Illinois Attorney General Kwame Raoul joined 19 other attorneys general in suing the Trump administration over its attempt at a near nationwide ban on gender-affirming care for patients under 19-years-old.
Earlier this month, the U.S. Department of Health and Human Services unveiled a series of regulatory actions designed to block access to gender-affirming care for minors, including threats to cut off federal Medicaid and Medicare funding from hospitals that provide the care to minors.
Medicaid programs in nearly half the states, including Illinois, currently cover gender-affirming care. At least 27 states have adopted laws restricting or banning the care.
The suit, filed in Oregon District Court, said the Trump administration was circumventing the usual legal methods for rule changes in an attempt to create a near nationwide ban on gender-affirming care for patients under 18, while threatening Children’s Health Insurance Program, or CHIP, funding if it’s used to provide the care to 19-year-olds, who are legal adults.
The attorneys general aim to have the changes deemed illegal, saying the move flies in the face of established federal law around creating Medicare and Medicaid exclusions — overstepping federal power and violating the Administrative Procedures Act — which rests with the states.
“Secretary Kennedy does not have the authority to undermine medical standards of care or set conditions on participation in Medicaid and Medicare through a so-called declaration,” Raoul said, referring to Robert F. Kennedy Jr., the secretary of health and human services. “The Trump administration is once again circumventing the law to cruelly target transgender youth and their medical providers. I will continue to take action against attacks on essential health care and the flagrant disregard of the rule of law, and I continue to stand with transgender youth and their medical providers.”
Co-signed on the suit with Raoul are the attorneys general of California, Colorado, Connecticut, Delaware, the District of Columbia, Maine, Maryland, Massachusetts, Michigan, Minnesota, New Jersey, New Mexico, New York, Oregon, Rhode Island, Vermont, Washington and Wisconsin as well as the governor of Pennsylvania.

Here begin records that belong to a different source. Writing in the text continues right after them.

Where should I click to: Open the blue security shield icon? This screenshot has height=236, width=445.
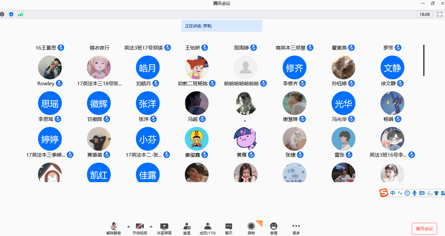[11, 14]
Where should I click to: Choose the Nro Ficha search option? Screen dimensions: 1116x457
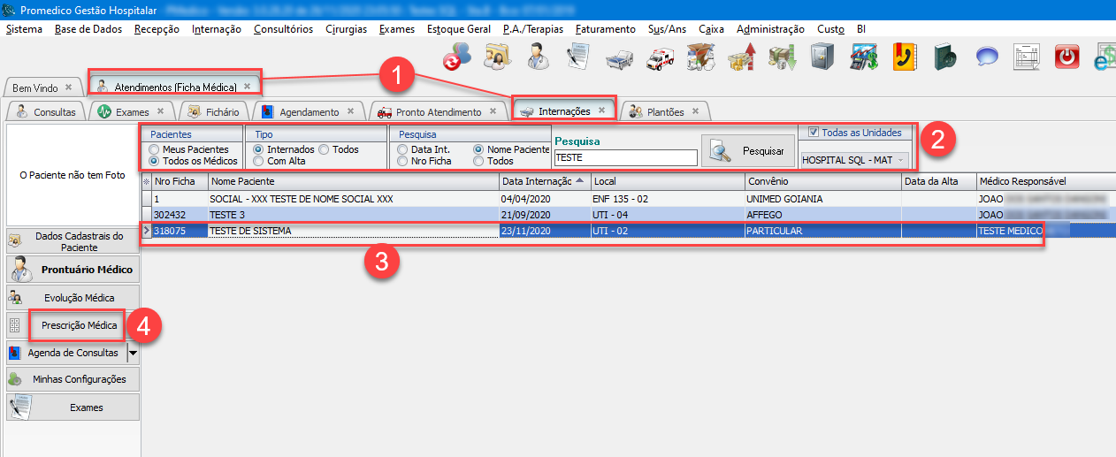403,161
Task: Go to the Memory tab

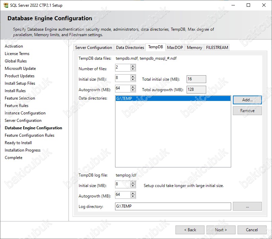Action: (x=194, y=48)
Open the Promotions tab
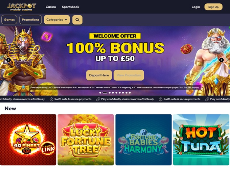Image resolution: width=230 pixels, height=173 pixels. coord(30,20)
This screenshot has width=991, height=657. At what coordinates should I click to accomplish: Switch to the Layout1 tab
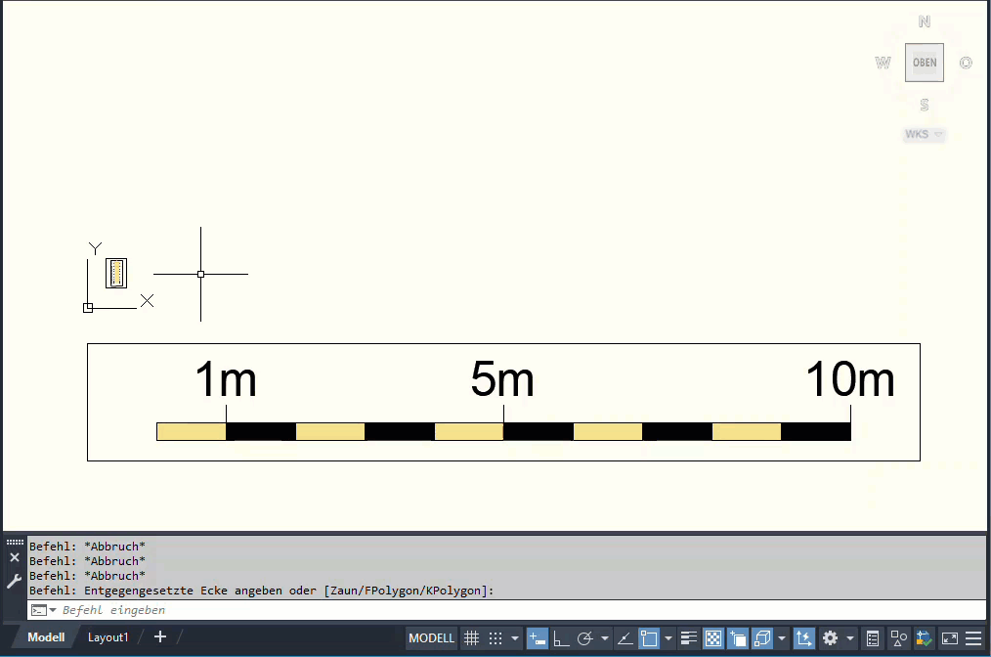click(x=108, y=637)
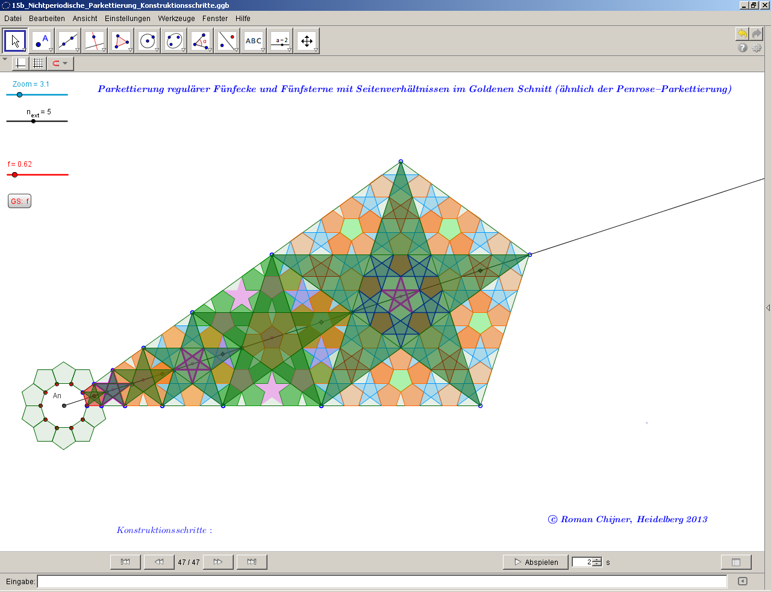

The U.S. Department of Health and Human Services didn’t immediately respond to a request for comment.
The proposals announced by Kennedy and his deputies are not yet final or legally binding. Officials must go through a rule-making process, including periods of public comment, which ends Feb. 17, 2026, as well as document rewrites before the restrictions become permanent. They’re also facing legal challenges from groups such as the ACLU.
The department’s move is an attempt to put it in step with President Donald Trump’s Jan. 28, 2025, executive order that threatened to pull federal funding from hospitals providing the care.

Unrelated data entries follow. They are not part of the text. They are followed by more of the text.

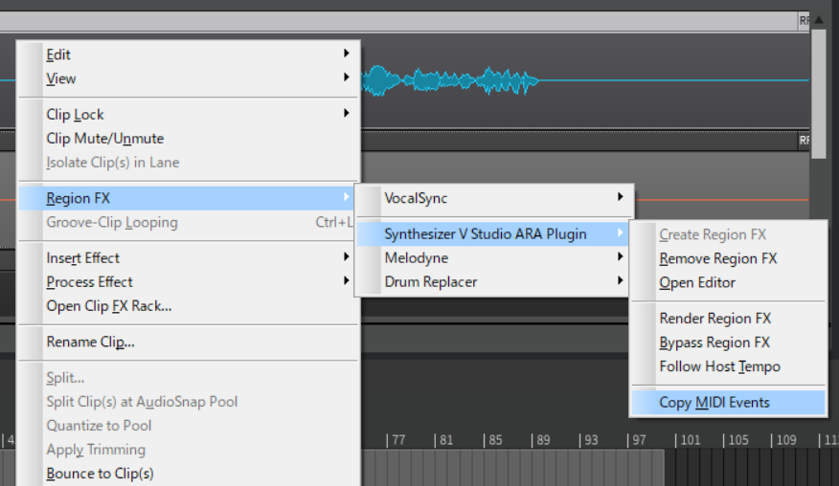This screenshot has height=486, width=839.
Task: Click the blue audio waveform clip
Action: 448,81
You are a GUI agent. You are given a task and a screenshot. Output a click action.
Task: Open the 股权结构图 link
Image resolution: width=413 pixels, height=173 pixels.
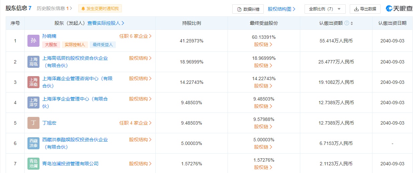tap(281, 9)
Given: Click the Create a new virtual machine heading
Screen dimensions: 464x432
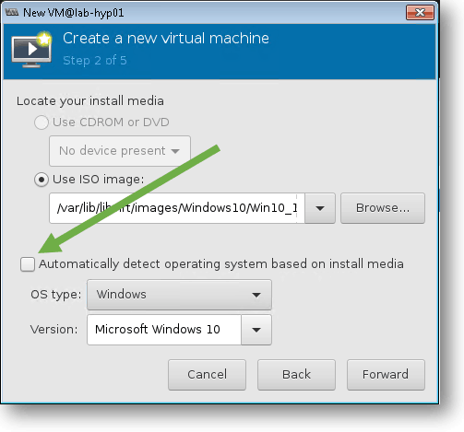Looking at the screenshot, I should click(166, 39).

Both Trump administration actions run counter to the recommendations of major U.S. medical societies — including the American Academy of Pediatrics and the American Medical Association — though they have still led to many hospitals cutting treatment for thousands of patients out of fear of reprisals from the federal government.
“Research and clinical data support gender-affirming care as a safe and effective treatment for gender dysphoria in adolescents,” the suit reads. “Conversely, untreated gender dysphoria can have devastating impacts to the mental health and well-being of those youth and adolescents, and can lead to increased incidence of anxiety, depression, eating disorders, substance abuse, self-harm and suicidality. For many patients, medically necessary gender-affirming care is life-saving.”
The suit comes months after Illinois joined in a separate lawsuit with more than a dozen other attorneys general alleging the Trump administration overstepped its authority by threatening health care providers with federal investigations and criminal prosecutions, according to a statement announcing the lawsuit.